Lodi Città Cardioprotetta e il coinvolgimento dei Comuni
L’esperienza di Progetto Vita Lodi si sviluppa attraverso il coordinamento di Lodi Città Cardioprotetta e la collaborazione con i Comuni della provincia.
L’obiettivo è costruire una rete diffusa di DAE pubblici, distribuiti secondo le caratteristiche e le necessità dei diversi territori, accompagnandola con attività di sensibilizzazione e formazione.
Ogni Comune può contribuire individuando i luoghi maggiormente frequentati, verificando l’accessibilità degli apparecchi, coinvolgendo associazioni e realtà locali e promuovendo momenti informativi aperti alla cittadinanza.
La cardioprotezione territoriale diventa così un percorso condiviso, nel quale istituzioni e comunità collaborano per rendere più efficace la risposta all’arresto cardiaco.
“Tutti possono usare il DAE”
Uno dei messaggi centrali di Progetto Vita Lodi è:
“Tutti possono usare il DAE.”
Il defibrillatore è progettato per guidare il soccorritore attraverso indicazioni vocali e visive. Analizza automaticamente il ritmo cardiaco e consente l’erogazione della scarica soltanto quando necessaria.
Rendere i cittadini consapevoli della semplicità e della sicurezza del dispositivo aiuta a superare timori e incertezze che possono rallentare l’intervento.
Le serate di sensibilizzazione organizzate dall’associazione servono proprio a questo: mostrare concretamente come si riconosce un arresto cardiaco, come si attivano i soccorsi e come si utilizza un DAE.
La formazione riduce la paura e aumenta la possibilità che una persona presente decida di intervenire.


Il valore nella rete di Progetto Vita Italia
All’interno della rete delle realtà gemmate di Progetto Vita Italia, l’esperienza lodigiana rappresenta un esempio significativo di collaborazione territoriale.
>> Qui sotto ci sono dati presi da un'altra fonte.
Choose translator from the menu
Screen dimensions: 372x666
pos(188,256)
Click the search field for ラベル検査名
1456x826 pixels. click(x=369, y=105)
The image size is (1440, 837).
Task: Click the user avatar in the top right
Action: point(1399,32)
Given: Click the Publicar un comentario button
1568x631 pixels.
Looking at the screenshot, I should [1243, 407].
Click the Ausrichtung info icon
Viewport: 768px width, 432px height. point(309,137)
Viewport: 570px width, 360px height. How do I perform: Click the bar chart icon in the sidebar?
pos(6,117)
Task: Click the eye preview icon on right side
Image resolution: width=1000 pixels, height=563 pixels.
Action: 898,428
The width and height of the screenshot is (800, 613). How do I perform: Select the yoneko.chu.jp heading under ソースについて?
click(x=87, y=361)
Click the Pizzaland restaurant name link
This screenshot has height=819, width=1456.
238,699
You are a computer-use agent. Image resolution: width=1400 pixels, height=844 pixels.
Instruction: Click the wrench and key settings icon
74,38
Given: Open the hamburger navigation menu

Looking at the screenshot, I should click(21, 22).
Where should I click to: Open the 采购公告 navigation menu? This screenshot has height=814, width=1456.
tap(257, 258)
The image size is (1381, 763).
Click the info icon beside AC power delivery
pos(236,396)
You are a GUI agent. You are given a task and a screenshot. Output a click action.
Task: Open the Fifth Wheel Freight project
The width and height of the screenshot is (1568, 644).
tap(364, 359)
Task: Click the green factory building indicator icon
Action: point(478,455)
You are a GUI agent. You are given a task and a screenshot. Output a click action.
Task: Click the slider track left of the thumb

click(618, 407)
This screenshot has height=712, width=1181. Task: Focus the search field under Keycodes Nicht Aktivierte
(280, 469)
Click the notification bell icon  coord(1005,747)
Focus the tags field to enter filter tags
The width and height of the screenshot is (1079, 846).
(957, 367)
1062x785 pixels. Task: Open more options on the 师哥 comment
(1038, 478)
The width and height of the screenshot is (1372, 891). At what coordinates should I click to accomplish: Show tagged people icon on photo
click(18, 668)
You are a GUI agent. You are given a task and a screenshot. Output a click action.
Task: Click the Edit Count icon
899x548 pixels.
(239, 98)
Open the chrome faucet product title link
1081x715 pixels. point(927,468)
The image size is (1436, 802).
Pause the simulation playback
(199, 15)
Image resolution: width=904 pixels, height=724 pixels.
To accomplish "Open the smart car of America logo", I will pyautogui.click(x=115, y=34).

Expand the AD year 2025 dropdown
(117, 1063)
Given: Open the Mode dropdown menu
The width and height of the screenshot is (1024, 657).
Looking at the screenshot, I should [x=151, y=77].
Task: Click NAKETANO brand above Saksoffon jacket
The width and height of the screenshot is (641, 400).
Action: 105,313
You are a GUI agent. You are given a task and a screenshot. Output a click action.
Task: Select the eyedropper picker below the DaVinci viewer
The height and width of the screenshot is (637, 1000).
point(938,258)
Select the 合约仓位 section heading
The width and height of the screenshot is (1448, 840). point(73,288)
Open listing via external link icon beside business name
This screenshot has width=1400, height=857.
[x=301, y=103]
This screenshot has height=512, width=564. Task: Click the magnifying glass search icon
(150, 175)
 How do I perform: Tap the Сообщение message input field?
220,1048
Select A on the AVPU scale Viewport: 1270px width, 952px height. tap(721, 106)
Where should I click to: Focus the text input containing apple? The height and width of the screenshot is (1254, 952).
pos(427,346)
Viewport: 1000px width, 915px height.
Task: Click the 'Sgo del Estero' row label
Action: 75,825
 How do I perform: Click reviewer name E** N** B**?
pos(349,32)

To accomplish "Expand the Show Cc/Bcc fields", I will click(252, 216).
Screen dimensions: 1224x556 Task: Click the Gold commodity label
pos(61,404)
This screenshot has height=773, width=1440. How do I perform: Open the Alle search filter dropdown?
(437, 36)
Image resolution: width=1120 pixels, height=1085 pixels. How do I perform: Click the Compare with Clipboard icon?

Il valore di Progetto Vita Lodi risiede nella capacità di mettere in relazione:
– associazionismo;
– istituzioni;
– sistema sanitario;
-Forze dell’Ordine;
– scuole;
– società sportive;
– amministrazioni comunali;
– cittadini.
Questa esperienza dimostra che la cardioprotezione non può essere affidata a un solo soggetto.
È il risultato di una rete capace di condividere obiettivi, responsabilità e strumenti, costruendo nel tempo una comunità più preparata ad affrontare l’emergenza.
Una missione condivisa
Progetto Vita Lodi opera per diffondere un messaggio semplice e decisivo:
ogni cittadino può contribuire a salvare una vita se è formato, informato e messo nelle condizioni di intervenire.
Attraverso la formazione, la diffusione dei DAE e la collaborazione con il territorio, l’Associazione Roberto Malusardi – Amici del Cuore ODV continua a lavorare per una comunità più consapevole, più preparata e sempre più cardioprotetta.